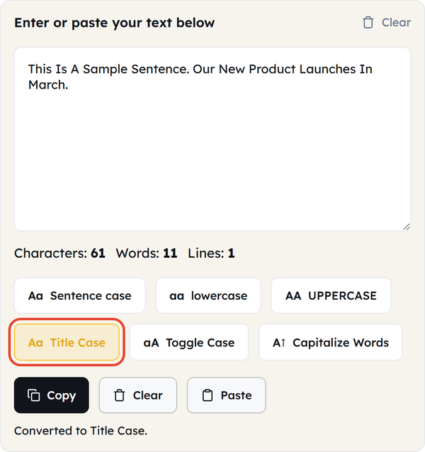Image resolution: width=425 pixels, height=452 pixels.
Task: Copy the converted text
Action: pos(52,395)
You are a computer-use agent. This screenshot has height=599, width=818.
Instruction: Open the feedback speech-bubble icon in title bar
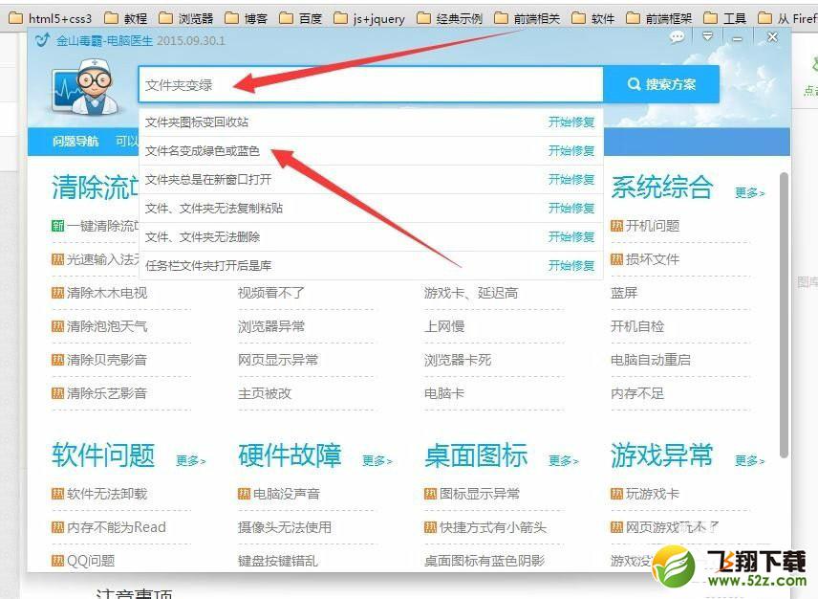[677, 36]

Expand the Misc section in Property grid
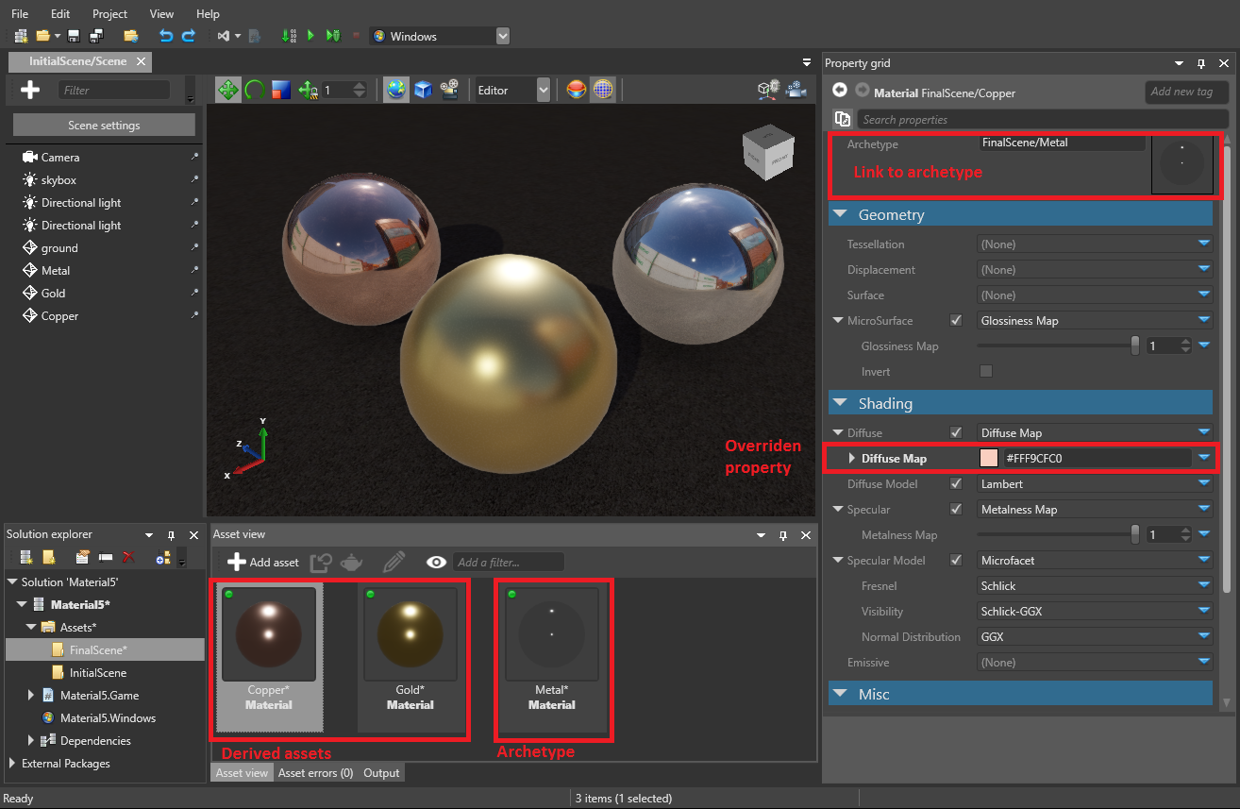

*****

Keep pictures out and return the lines from the one containing "You are a computer-use" through the end of the listing, both included, character for character.

> Response area
You are a computer-use agent. This screenshot has height=599, width=818.
Instruction: Open the feedback speech-bubble icon in title bar
[677, 36]

Expand the Misc section in Property grid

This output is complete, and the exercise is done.